## WRITTEN PROBLEM 1
Lay out the stored entries as a JSON list of strings, one string per line and no blank lines, covering only the span from the line with "You are a computer-use agent. Image resolution: width=505" up to and including the line with "Image resolution: width=353".

Mack set the world record in the long jump, and later faced down his family's past by becoming an activist against street crime in Pasadena. He raised money for a statue of Jackie outside UCLA's baseball stadium, which is named for Jackie. He died in 2000, at the age of 85.

Jackie followed Mack to Pasadena City, and moved on to the University of California at Los Angeles. His best sport was football, and was one of the best running backs on the West Coast. His next-best sport was basketball, although this was before John Wooden arrived at UCLA and they started winning all those National Championships. Baseball was only his 3rd-best sport. He also played tennis there -- a rarity for black people at the time -- and became the first 4-sport letterman in UCLA history.
He did not graduate from UCLA, leaving with one semester to go, because he had used up all his athletic ability. But the fact that he had played on, and against, integrated teams proved to be very important later on.

It was at UCLA in 1941 that Jackie met Rachel Isum, 3 years younger and a nursing student. They were engaged in 1943, and married in 1946. The fact that Jackie was engaged when Branch Rickey contacted him was also crucial.

Jackie had the idea of becoming a teacher, coach, and/or athletic director at a high school for black kids. But first, like a lot of college athletes, he didn't want to be done with sports. The minor-league Honolulu Bears needed baseball players, and he played there for a while. He got on a ship at Honolulu's Pearl Harbor on December 5, 1941, intending to play football for the minor-league Los Angeles Bulldogs. Two days later, the Japanese bombed Pearl Harbor, putting the kibosh on Jackie's plans.

By the time that Jackie's ship reached California, war had been declared. He enlisted, and while he was at Fort Riley in Kansas (where later baseball star Johnny Damon was born), he and some other black soldiers applied to Officers' Candidate School. They waited for 3 months without hearing if they were accepted.

Heavyweight Champion Joe Louis was transferred to Fort Riley, and these soldiers told him what was happening -- or, rather, what was not happening. Joe made some calls, and the black soldiers were accepted as 2nd Lieutenants.

[Stored records]

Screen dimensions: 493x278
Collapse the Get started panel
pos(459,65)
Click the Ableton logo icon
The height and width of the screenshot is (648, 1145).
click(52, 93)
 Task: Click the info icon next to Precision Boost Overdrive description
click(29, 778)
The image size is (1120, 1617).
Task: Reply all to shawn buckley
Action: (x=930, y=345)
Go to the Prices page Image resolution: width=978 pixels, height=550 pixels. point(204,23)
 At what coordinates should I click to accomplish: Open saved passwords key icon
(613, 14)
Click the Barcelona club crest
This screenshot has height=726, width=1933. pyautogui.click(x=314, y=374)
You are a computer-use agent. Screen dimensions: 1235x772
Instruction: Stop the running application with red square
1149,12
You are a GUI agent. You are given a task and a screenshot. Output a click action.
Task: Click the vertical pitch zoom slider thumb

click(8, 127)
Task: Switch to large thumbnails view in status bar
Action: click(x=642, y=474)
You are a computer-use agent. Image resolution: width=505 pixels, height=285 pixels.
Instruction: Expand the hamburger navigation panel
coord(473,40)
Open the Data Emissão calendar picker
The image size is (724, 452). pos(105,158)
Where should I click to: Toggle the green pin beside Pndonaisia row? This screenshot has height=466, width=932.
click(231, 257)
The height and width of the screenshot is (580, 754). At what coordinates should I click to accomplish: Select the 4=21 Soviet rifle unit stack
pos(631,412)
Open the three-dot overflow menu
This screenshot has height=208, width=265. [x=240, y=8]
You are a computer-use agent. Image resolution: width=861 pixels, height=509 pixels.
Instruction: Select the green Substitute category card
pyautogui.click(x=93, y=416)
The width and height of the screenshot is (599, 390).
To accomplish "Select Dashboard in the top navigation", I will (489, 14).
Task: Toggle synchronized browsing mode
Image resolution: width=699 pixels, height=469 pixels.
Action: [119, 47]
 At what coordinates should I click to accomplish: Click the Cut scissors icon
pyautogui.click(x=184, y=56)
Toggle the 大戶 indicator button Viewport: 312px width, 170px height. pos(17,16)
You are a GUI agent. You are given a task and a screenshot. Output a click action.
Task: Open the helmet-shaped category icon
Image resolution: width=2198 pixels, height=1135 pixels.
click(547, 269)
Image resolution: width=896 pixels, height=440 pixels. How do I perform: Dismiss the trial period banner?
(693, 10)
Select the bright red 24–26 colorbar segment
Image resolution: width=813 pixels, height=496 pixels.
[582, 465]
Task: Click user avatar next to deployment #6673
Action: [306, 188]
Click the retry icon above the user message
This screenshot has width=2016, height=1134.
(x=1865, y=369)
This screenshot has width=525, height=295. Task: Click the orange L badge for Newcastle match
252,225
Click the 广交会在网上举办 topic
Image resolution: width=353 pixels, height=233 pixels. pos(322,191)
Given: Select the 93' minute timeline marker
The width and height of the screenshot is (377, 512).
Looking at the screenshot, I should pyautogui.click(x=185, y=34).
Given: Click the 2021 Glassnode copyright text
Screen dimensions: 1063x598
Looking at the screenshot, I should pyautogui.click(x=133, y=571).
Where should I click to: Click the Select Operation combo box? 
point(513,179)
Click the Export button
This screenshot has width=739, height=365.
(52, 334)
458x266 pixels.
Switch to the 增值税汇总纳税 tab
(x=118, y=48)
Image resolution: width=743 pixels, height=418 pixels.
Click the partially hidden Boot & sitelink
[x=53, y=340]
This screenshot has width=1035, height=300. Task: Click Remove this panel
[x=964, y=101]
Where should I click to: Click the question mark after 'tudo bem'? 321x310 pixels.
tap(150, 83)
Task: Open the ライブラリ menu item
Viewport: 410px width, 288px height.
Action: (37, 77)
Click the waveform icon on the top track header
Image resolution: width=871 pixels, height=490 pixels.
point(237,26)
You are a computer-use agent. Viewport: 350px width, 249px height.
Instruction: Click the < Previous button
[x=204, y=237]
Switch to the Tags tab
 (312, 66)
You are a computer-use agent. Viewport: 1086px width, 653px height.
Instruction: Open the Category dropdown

## WRITTEN PROBLEM 2
Using the excerpt about Jackie, mark each statement yes or no, quoting the deciding words: (a) Jackie left UCLA with one semester remaining. (b) Jackie and Rachel Isum married in 1943. (c) Baseball was Jackie's best sport.

## CORRECT OUTPUT 1
[
  "You are a computer-use agent. Image resolution: width=505 pixels, height=285 pixels.",
  "Instruction: Expand the hamburger navigation panel",
  "coord(473,40)",
  "Open the Data Emissão calendar picker",
  "The image size is (724, 452). pos(105,158)",
  "Where should I click to: Toggle the green pin beside Pndonaisia row? This screenshot has height=466, width=932.",
  "click(231, 257)",
  "The height and width of the screenshot is (580, 754). At what coordinates should I click to accomplish: Select the 4=21 Soviet rifle unit stack",
  "pos(631,412)",
  "Open the three-dot overflow menu",
  "This screenshot has height=208, width=265. [x=240, y=8]",
  "You are a computer-use agent. Image resolution: width=861 pixels, height=509 pixels.",
  "Instruction: Select the green Substitute category card",
  "pyautogui.click(x=93, y=416)",
  "The width and height of the screenshot is (599, 390).",
  "To accomplish \"Select Dashboard in the top navigation\", I will (489, 14).",
  "Task: Toggle synchronized browsing mode",
  "Image resolution: width=699 pixels, height=469 pixels.",
  "Action: [119, 47]",
  " At what coordinates should I click to accomplish: Click the Cut scissors icon",
  "pyautogui.click(x=184, y=56)",
  "Toggle the 大戶 indicator button Viewport: 312px width, 170px height. pos(17,16)",
  "You are a GUI agent. You are given a task and a screenshot. Output a click action.",
  "Task: Open the helmet-shaped category icon",
  "Image resolution: width=2198 pixels, height=1135 pixels.",
  "click(547, 269)",
  "Image resolution: width=896 pixels, height=440 pixels. How do I perform: Dismiss the trial period banner?",
  "(693, 10)",
  "Select the bright red 24–26 colorbar segment",
  "Image resolution: width=813 pixels, height=496 pixels.",
  "[582, 465]",
  "Task: Click user avatar next to deployment #6673",
  "Action: [306, 188]",
  "Click the retry icon above the user message",
  "This screenshot has width=2016, height=1134.",
  "(x=1865, y=369)",
  "This screenshot has width=525, height=295. Task: Click the orange L badge for Newcastle match",
  "252,225",
  "Click the 广交会在网上举办 topic",
  "Image resolution: width=353 pixels, height=233 pixels. pos(322,191)"
]

## CORRECT OUTPUT 2
(a) Yes: "leaving with one semester to go"
(b) No: "They were engaged in 1943, and married in 1946."
(c) No: "Baseball was only his 3rd-best sport."